#### [BRIEF]
For this exercise, return only the lines in the records below from the one holding "Click the codepage logo icon" through the one holding "Task: Expand the Active state dropdown", including both, exactly as they appear and without pictures.

#### [DATASET RECORDS]
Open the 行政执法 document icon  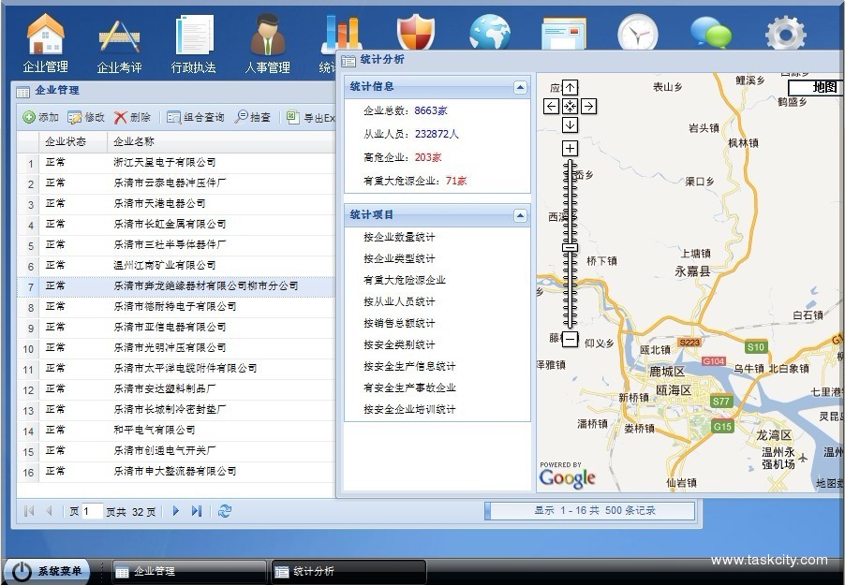coord(193,36)
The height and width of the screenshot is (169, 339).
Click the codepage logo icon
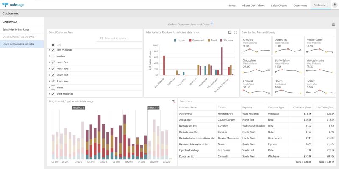point(5,5)
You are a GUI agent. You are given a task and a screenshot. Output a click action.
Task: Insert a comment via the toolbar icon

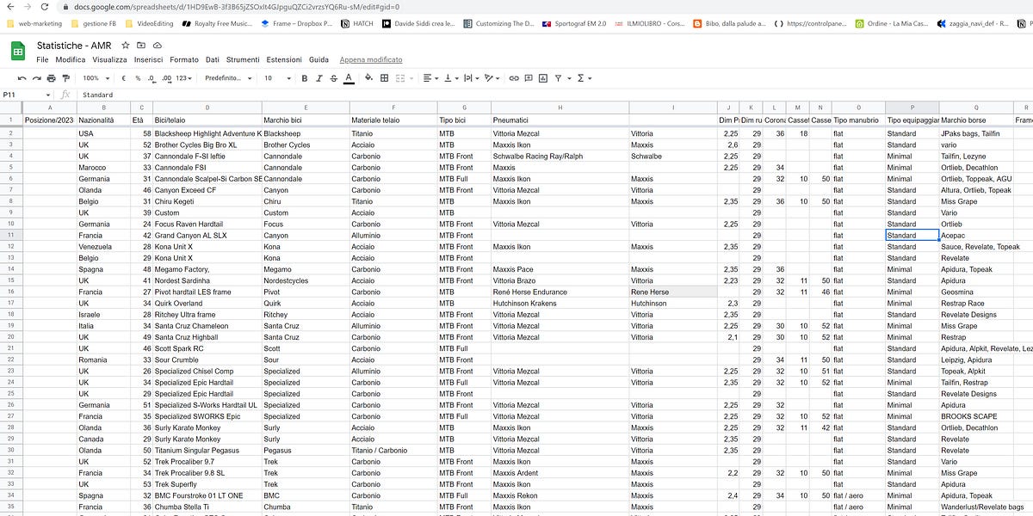pyautogui.click(x=528, y=78)
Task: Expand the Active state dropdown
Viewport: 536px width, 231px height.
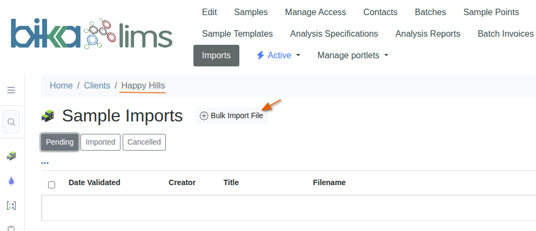Action: click(x=278, y=55)
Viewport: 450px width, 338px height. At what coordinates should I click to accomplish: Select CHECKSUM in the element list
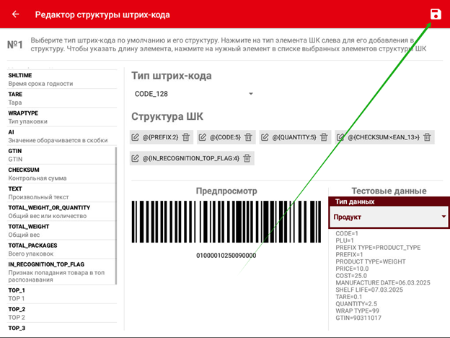point(58,173)
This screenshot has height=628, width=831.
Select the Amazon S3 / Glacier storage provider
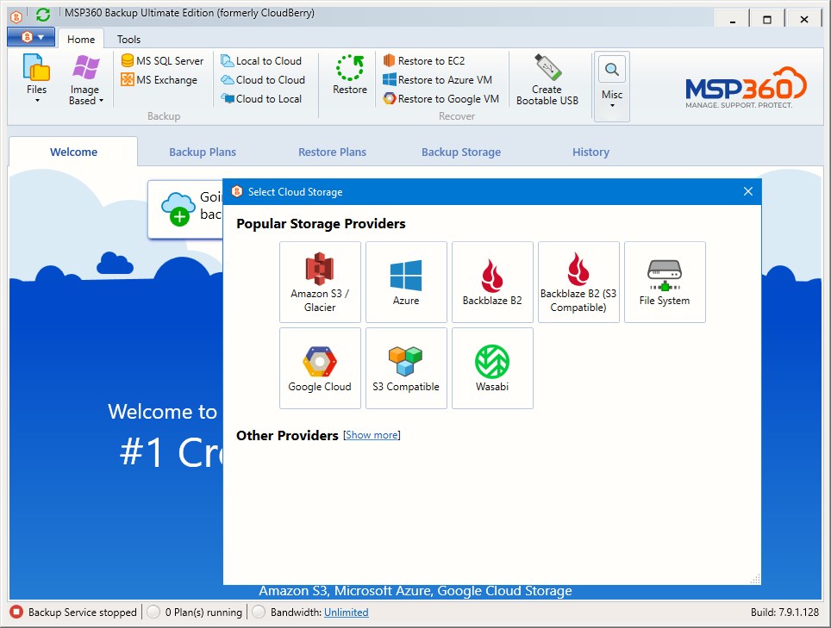(x=320, y=282)
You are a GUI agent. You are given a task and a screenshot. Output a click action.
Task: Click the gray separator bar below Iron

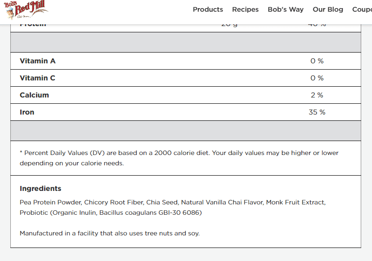tap(185, 131)
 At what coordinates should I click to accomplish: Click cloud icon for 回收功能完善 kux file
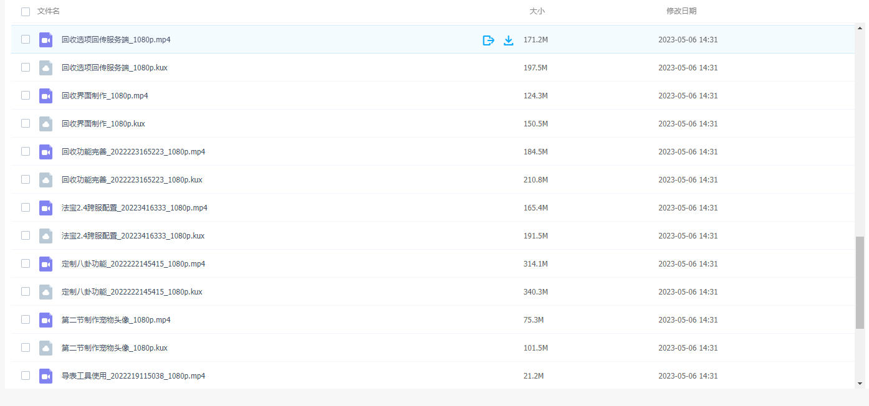tap(46, 180)
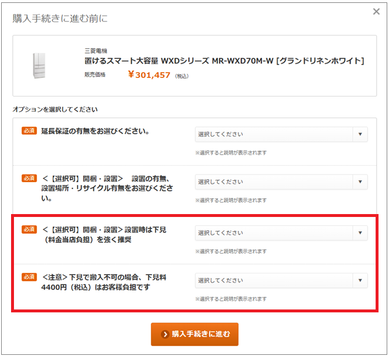Click the arrow on 延長保証 dropdown
This screenshot has height=356, width=389.
pyautogui.click(x=360, y=134)

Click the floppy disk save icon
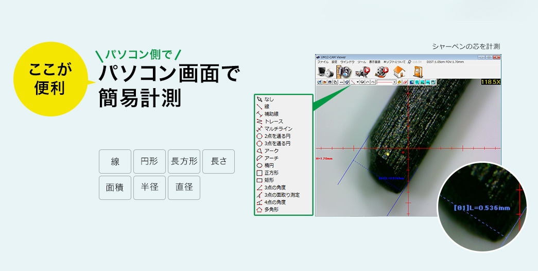[329, 82]
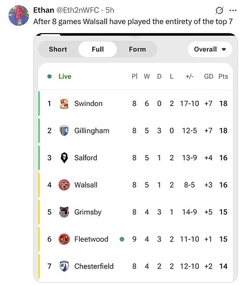Switch to the Short table view
Screen dimensions: 245x285
(58, 49)

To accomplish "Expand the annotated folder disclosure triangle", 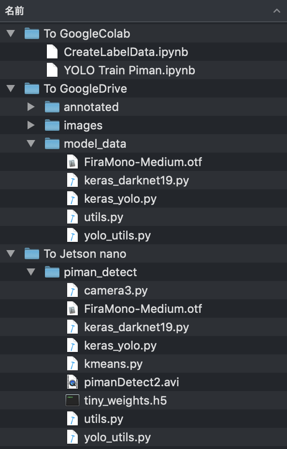I will point(31,107).
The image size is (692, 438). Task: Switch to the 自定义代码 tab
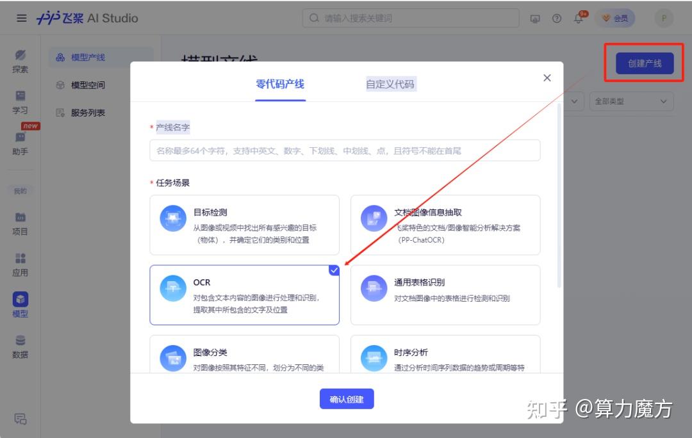pos(390,84)
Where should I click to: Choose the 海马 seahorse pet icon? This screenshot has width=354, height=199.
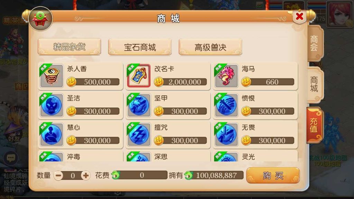[x=226, y=76]
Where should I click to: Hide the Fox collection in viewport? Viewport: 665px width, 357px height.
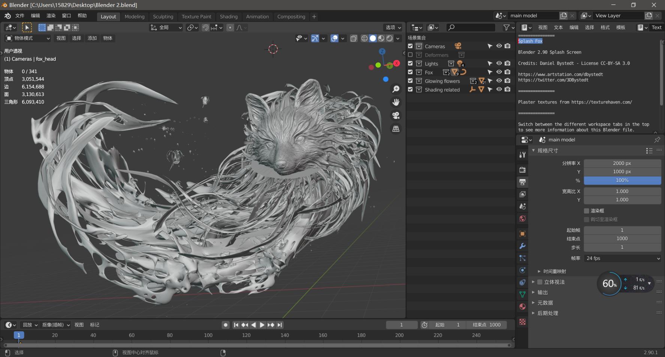click(x=499, y=72)
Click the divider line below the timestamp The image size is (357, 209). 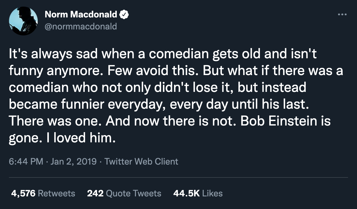point(179,177)

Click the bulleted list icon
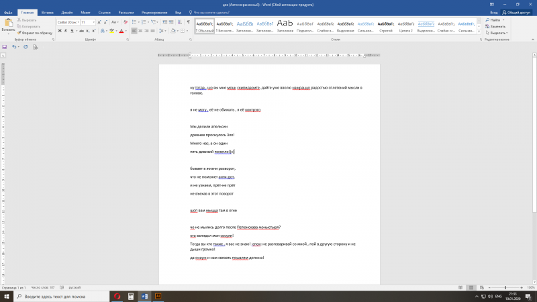point(134,21)
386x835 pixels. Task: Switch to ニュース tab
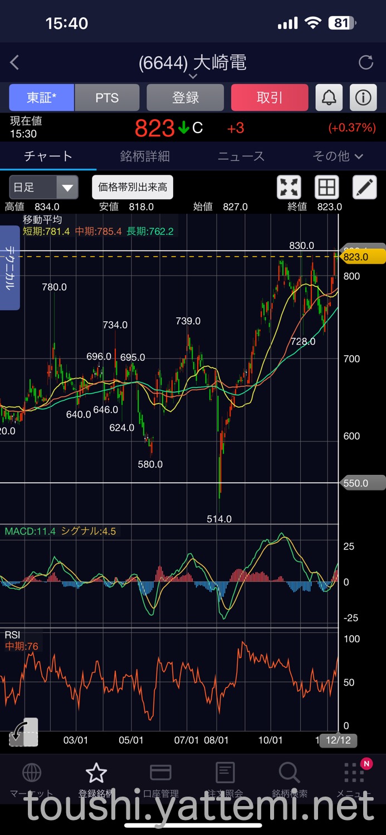coord(241,156)
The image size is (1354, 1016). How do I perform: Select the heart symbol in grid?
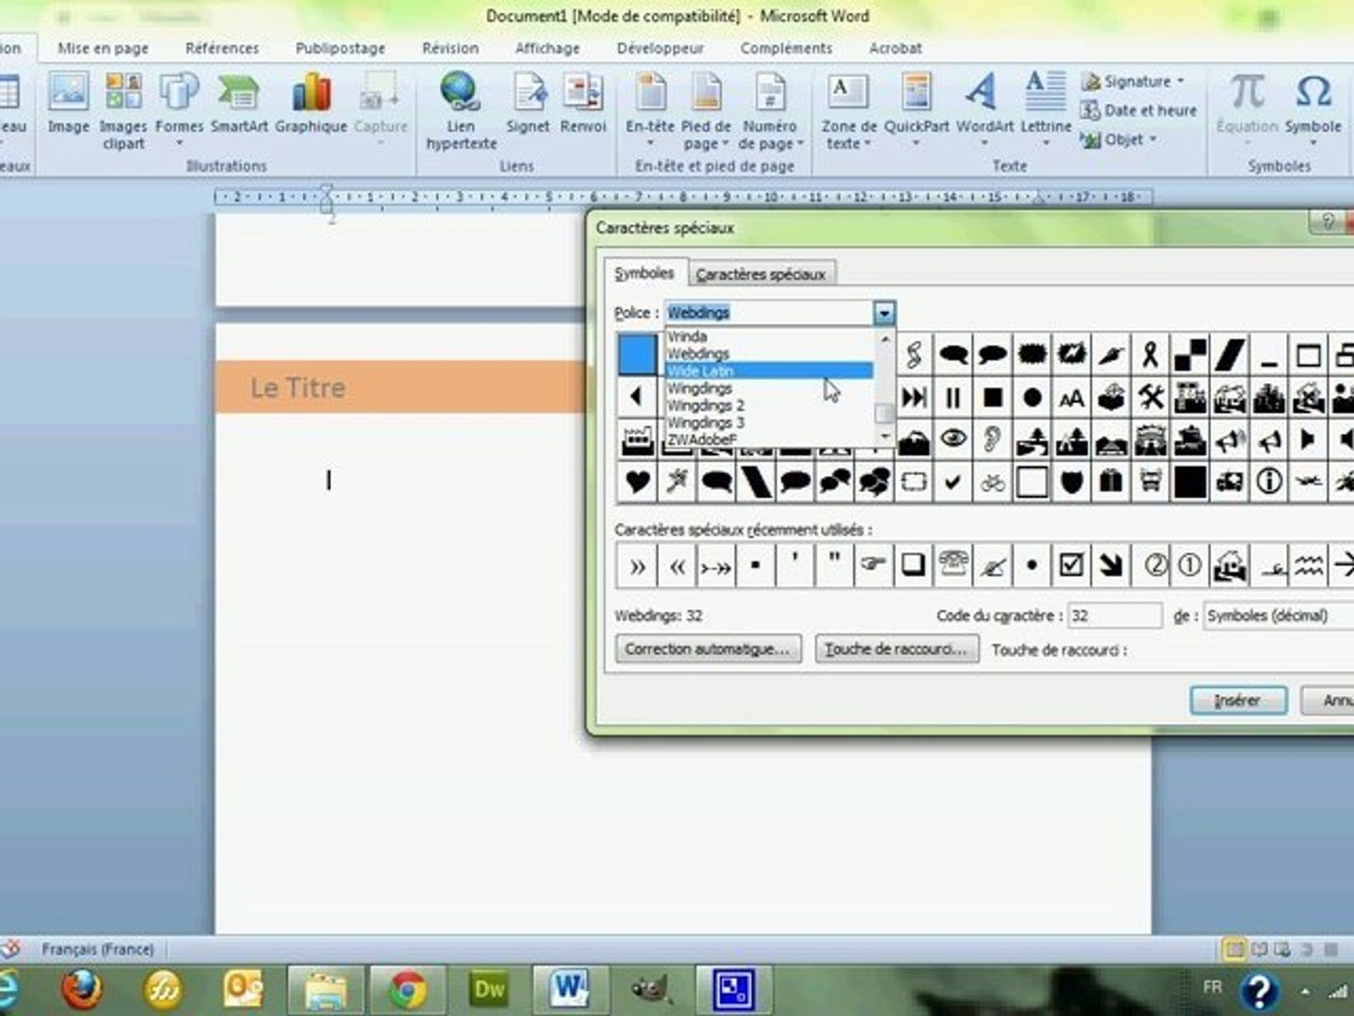click(x=637, y=482)
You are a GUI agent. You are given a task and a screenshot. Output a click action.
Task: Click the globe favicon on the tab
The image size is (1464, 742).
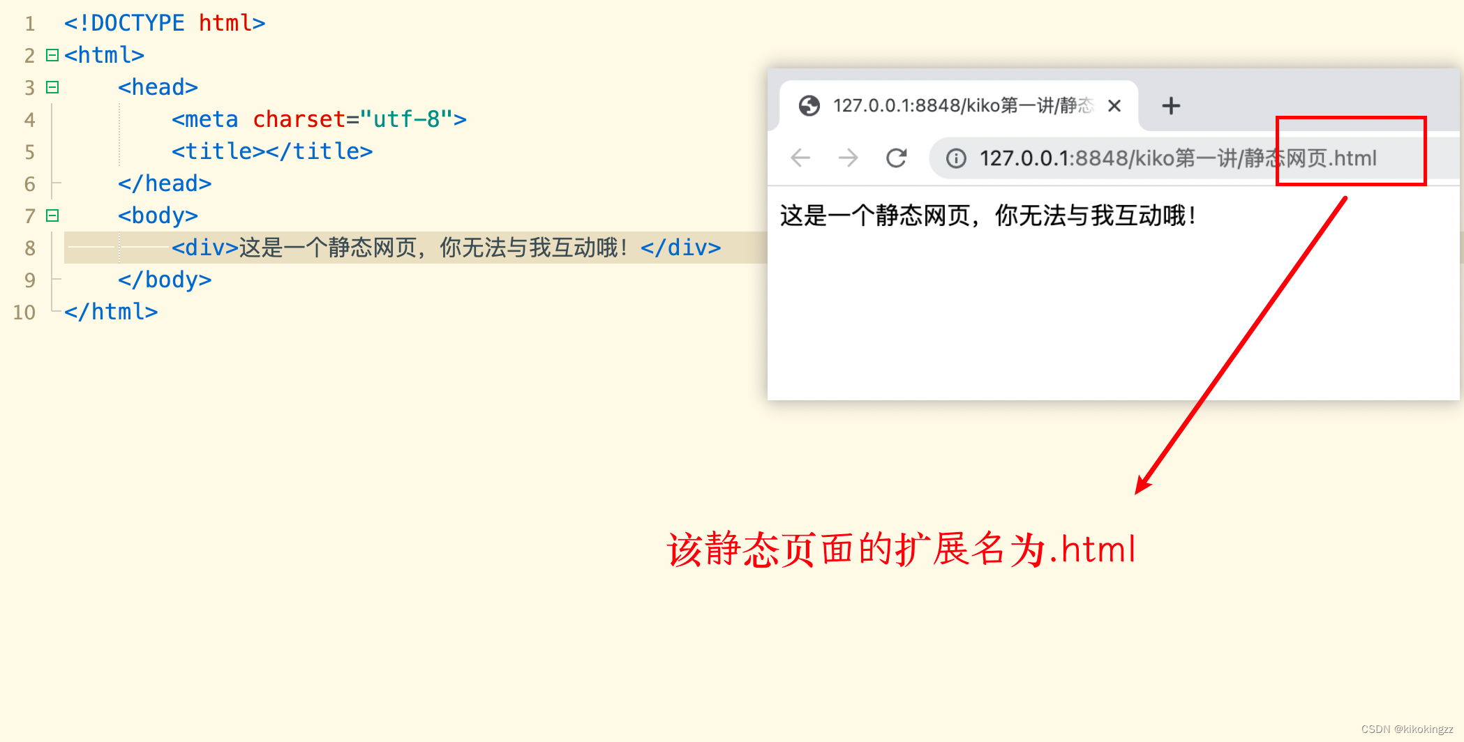pyautogui.click(x=809, y=106)
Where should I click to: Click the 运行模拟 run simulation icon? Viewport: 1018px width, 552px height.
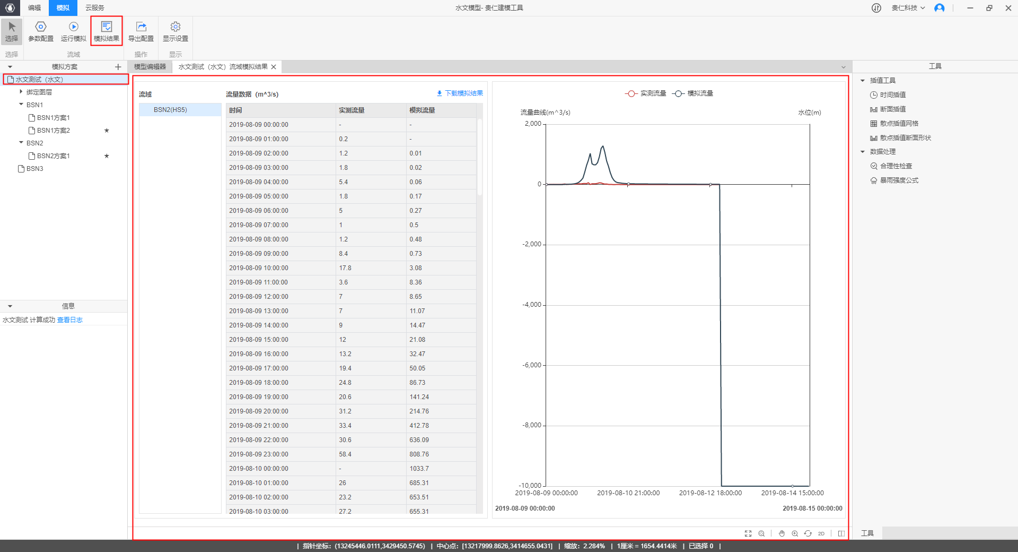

#### [RESPONSE]
Click the codepage logo icon
point(5,5)
You are a GUI agent. You are given a task and a screenshot. Output a click action.
Task: Insert a comment via the toolbar icon

pyautogui.click(x=528, y=78)
Task: Expand the Active state dropdown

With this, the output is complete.